Tuesday, May 22, 2012



The game is getting messy. Players are going back home. I see blood in the financial markets for the next 2 years. I would not be surprised if JP Morgan meets the same fate like Lehman Brothers in the next 2-years. Euro is still holding on. Countries like Greece, Italy, Spain have become parasites for EURO ZONE. Euro single currency has not crashed or gone bonkers even in these turbulent times. 

Based on a swap-spread-based model, EURUSD should trade around 1.30, but based on GDP-weighted sovereign credit risk EURUSD should trade around 1.00; so who is right and what are the factors that supporting the Euro at higher levels than many would assume (given the rising probability of a Euro-zone #fail and the 0.82 lows from 2000). The main issues confronting the euro single currency is holding back from crashing are 4. The four key reasons for the apparent paradox based on the difference between ECB and Fed 'monetization', the EZ's balanced current account (independent of foreign capital flows), and the high-oil-price induced petro-dollar circulation diversifying into Euros (or out of USD). The final and most telling of factors though is bank deleveraging as European financial entities, who remain under pressure to shrink their balance sheets and re-build capital, have been selling foreign assets. They remain EUR dismal with a year-end target of 1.15 but expect the slide to these levels to be cushioned (absent an imminent break-up) by banks' 'shrinkage'......

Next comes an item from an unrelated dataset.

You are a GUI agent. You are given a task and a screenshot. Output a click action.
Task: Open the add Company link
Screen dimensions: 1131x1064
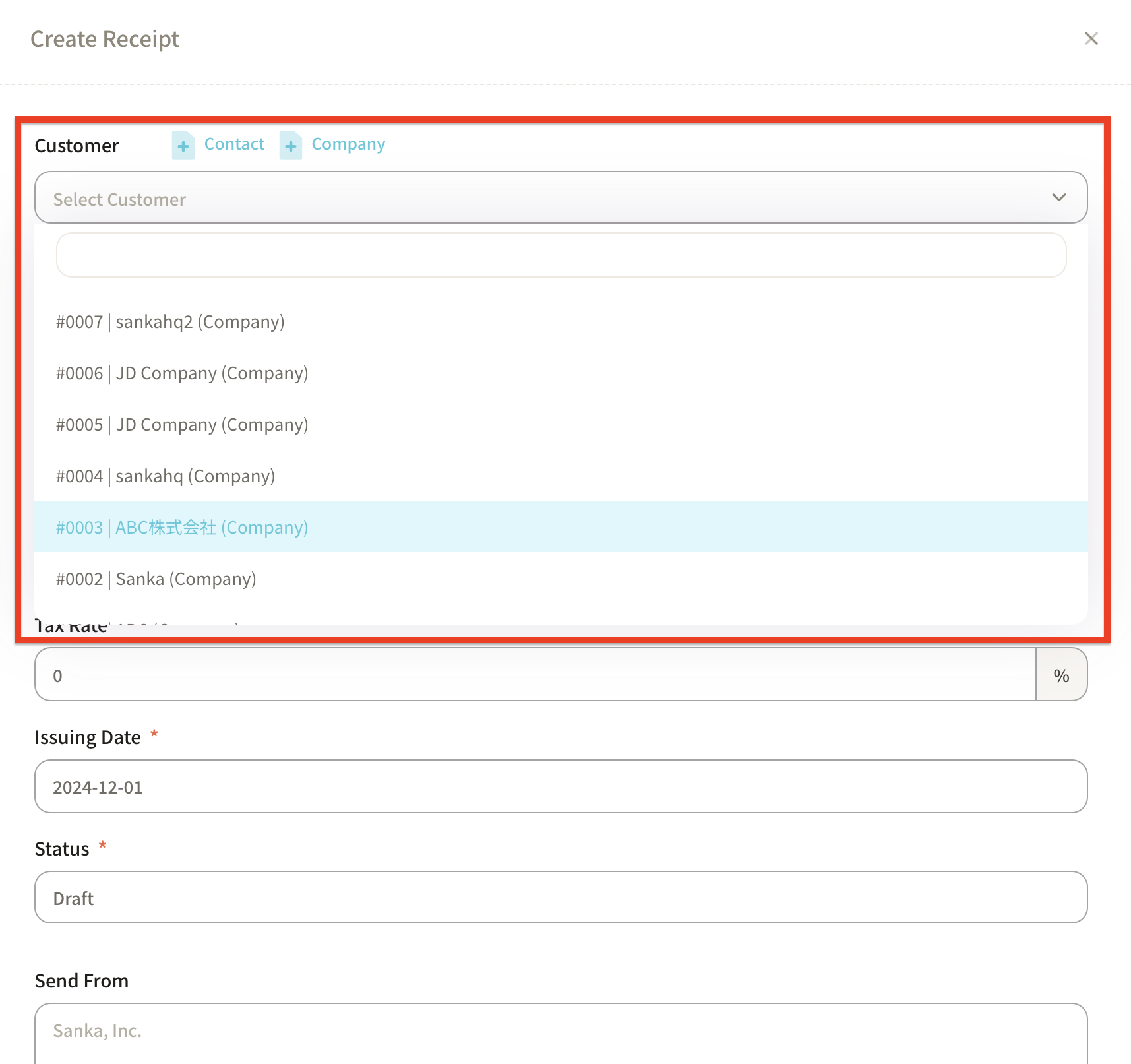tap(348, 144)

Financial markets are starting to price in the risks that the Eurozone may split apart following this month's inconclusive elections in Greece. But the euro, while trading back to this year's lows against the dollar at 1.27-1.28, remains far above its lifetime lows of 0.82 recorded in 2000.

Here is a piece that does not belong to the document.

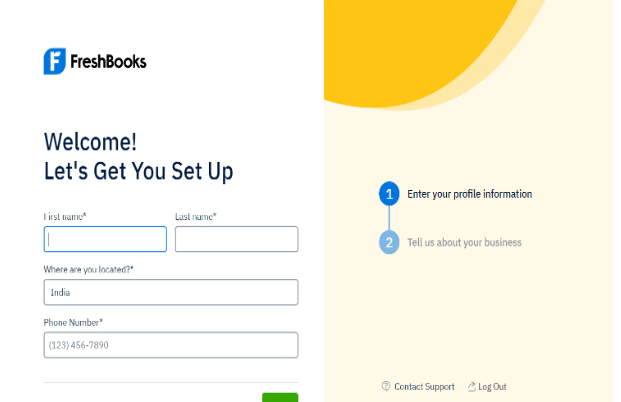The image size is (621, 402).
Task: Focus the First name input field
Action: point(105,239)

First, the European Central Bank so far has not engaged in outright quantitative easing during the financial crisis. Moreover, while the Federal Reserve, the Bank of Japan and the Bank of England all have cut interest rates to between zero and 0.5%, the ECB's benchmark interest rate remains at 1.0%. In contrast, investors are concerned the Federal Reserve will engage in a third round of quantitative easing. FED will start QE3 soon and Gold prices will moves above mountains. Similarly, the Bank of Japan and the Bank of England have also been printing money and buying government bonds.
Second, the Eurozone as a whole runs a balanced current account. Thus it is not dependent on foreign capital inflows to support the value of the euro.

Third, high oil prices have increased the petro-dollars accumulated by central banks and sovereign wealth funds in the Middle East, North Africa, Commonwealth of Independent States and Norway. These official investors diversify a portion of their new foreign reserves into Eurozone markets.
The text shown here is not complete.